Unveiling the protein landscape of the African trypanosome cell surface and chasing down potential targets for therapeutic intervention

Neglected tropical diseases are a diverse group of diseases that thrive mainly among the poorest of the world's populations. Three of the World Health Organisation's 10 most significant neglected tropical diseases - African trypanosomiasis (also known as sleeping sickness), leishmaniasis, and Chagas' disease - are caused by closely-related single-celled parasites. Human infection with African trypanosomes is brought about when an infected tsetse fly takes a blood meal. Without treatment the disease progresses through general ill health to coma and death. Current drugs in use against trypanosomes are old, toxic and failing due to emergence of resistance. Urgent new research is needed to identify potential new therapeutic options.

An unusual aspect of African trypanosomes is that they multiply in the human blood in full view of the body's defence systems. They do this by periodically changing their cell surface to escape recognition by the host. However, many molecules on the parasite surface perform essential functions and cannot be changed. Trypanosomes place these in a special, protected domain on the cell surface. Identifying surface-exposed invariant molecules and understanding how this protective segregation is maintained are of major scientific interest, as well as of practical utility in uncovering ways in which trypanosomes may be vulnerable to new therapies.

Using a combinatorial approach funded by the MRC, I have previously identified the composition of the African trypanosome cell surface. I now aim to exploit this knowledge to single out those invariant surface molecules that are essential to the survival of the parasite during infection. For this, I propose to harness some of the power of modern DNA sequencing technologies to test which cell surface genes, when silenced, cause the parasite to die inside the host. A similar method will be used to identify not only cell surface genes, but any genes that the parasite uses to maintain the cell surface organisation, which is so critical to escaping the host immune attack.

Finally, I propose to test those surface-exposed molecules for their potential as vaccines. My pilot experiments show that I can use genetically-modified parasite to screen for molecules on the parasite surface that are accessible to the immune system. I propose to develop this assay and test the most promising candidates in an animal model of human disease.
The proposed work will increase our understanding of the fundamental biology of a significant human parasite, and also, by exposing essential surface molecules, provide the first steps in developing new treatments.

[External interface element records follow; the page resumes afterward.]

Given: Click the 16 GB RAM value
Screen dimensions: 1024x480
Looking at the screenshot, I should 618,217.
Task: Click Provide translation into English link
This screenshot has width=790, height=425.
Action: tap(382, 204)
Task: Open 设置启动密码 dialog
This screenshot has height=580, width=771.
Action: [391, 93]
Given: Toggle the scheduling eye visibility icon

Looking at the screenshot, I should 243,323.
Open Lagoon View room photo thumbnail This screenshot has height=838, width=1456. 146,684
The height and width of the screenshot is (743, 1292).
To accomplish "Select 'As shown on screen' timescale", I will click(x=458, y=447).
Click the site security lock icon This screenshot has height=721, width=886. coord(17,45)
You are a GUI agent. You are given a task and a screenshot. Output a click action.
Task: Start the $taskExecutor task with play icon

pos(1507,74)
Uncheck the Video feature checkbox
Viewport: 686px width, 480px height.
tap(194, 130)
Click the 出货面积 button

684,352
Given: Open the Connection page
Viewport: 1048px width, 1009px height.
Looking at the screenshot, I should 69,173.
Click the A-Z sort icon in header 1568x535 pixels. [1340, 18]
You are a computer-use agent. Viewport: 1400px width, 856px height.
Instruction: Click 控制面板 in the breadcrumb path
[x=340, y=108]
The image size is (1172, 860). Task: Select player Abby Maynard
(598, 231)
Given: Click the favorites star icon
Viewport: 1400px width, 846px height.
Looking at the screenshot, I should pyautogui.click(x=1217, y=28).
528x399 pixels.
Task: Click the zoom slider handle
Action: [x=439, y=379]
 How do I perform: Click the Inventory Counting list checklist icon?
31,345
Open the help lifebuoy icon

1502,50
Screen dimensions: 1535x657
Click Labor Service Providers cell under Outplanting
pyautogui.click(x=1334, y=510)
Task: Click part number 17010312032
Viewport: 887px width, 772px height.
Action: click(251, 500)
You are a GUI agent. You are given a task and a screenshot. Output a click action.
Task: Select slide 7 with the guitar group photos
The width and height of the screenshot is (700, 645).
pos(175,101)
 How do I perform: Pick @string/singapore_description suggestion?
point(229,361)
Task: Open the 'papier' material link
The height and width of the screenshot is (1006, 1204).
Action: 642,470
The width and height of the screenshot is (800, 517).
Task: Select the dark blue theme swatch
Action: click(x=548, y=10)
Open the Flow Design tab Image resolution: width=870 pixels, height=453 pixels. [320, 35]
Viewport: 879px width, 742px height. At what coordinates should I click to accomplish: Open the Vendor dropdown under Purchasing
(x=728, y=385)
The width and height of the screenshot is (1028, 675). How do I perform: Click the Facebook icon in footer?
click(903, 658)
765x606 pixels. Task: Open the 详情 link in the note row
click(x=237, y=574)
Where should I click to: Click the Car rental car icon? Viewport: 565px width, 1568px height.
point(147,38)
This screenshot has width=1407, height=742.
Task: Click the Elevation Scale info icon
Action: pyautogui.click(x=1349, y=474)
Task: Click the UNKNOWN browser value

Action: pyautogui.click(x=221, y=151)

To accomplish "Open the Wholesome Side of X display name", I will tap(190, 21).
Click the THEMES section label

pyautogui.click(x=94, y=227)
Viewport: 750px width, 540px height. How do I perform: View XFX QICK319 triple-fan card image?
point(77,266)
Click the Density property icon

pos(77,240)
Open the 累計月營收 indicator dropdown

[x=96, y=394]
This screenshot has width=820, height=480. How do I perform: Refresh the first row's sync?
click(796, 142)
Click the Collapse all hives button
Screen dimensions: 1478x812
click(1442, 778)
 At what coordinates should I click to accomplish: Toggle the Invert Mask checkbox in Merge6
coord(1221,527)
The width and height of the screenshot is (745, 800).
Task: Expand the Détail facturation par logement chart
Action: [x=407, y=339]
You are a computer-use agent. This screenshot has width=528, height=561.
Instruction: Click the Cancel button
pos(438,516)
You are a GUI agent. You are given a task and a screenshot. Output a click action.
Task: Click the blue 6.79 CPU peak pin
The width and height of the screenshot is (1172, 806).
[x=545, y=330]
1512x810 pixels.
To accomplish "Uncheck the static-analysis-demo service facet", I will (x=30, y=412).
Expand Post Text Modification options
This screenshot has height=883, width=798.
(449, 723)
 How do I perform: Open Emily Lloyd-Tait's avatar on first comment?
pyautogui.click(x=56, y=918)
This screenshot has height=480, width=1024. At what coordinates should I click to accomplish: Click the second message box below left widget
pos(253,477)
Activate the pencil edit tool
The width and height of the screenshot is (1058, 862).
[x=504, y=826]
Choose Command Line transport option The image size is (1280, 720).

The cell surface is the major point of interaction between an extracellular parasite like Trypanosoma brucei and its human host. This interface also represents the primary target for host immune attack. As a result, stable and accessible surface antigens that are unique to the parasite represent promising targets for both drug and vaccine development. With the availability of a validated, high-confidence cell surface proteome for the T. brucei bloodstream-form, testing for such surface antigens that are necessary for parasite survival becomes possible.

Here, I will use established methods for gene silencing by RNA interference coupled with target DNA sequencing to screen a surface protein-specific library for growth in vitro and in the animal model of disease. This will identify those surface-exposed molecules essential to parasite survival in the host and discriminate between those effecting uptake of nutrient, resistance to innate immunity and clearance of antibodies. I will use similar methods, plus tools for endogenous-locus tagging of membrane protein genes I have developed, to identify in a genome-wide RNAi-based screen the membrane barrier components that, when ablated, cause surface proteins to escape from specialised membrane domains. Finally, I will use a piloted in vitro assay to test if parasite surface proteins are accessible to antibodies and effectively killed by host serum components. This will inform an in vivo immunisation study to test for potential as vaccines.

The proposed work and its prospective applications will have impact both within and beyond academia, extending to the clinic and general public.

The proposed basic research on essential and exposed molecules of African trypanosomes will directly impact the field of molecular parasitology, but also offer advances in knowledge that can be exploited by researchers in cell signalling, infection & immunity, and translational medicine. To ensure immediate impact, our findings will be communicated through a project website, research talks, open-access publications, and transfer of research data to public repositories.

Many therapeutic strategies rely on surface-exposed molecules for drug delivery or immune attack. Identification of parasite-specific membrane proteins that are exposed to the host and key to survival will open the way to the design of therapeutic strategies to treat trypanosomiasis and related diseases. More widely, this project will develop methodologies for testing the potential of surface-exposed proteins as anti-trypanosome vaccines. This can have a clear impact in the study of other human infectious diseases whose parasite life cycle involves extracellular stages. We will actively promote the future use of our results and methods in this context, and engage with clinicians, vaccine researchers and drug-discovery pipelines so to maximise their impact.

The long-term impact is hoped to be improved treatment and control of African trypanosomiasis and related diseases in humans. This would have a significant impact on the quality of life for the millions of people currently affected by them. This proposal's discovery science and early stage development of novel strategies for medical intervention hold much promise, though it is expected that it will be a number of years before this impact is felt.

Engaging with and educating the public about our research is a short-term goal with long-term impacts. This also holds true for the impact stored in the training that will be received by the PDRA working on this project. The long-term impact will lie in the improved intellectual, economic or medical wellbeing of the general public through application of these skills in the future.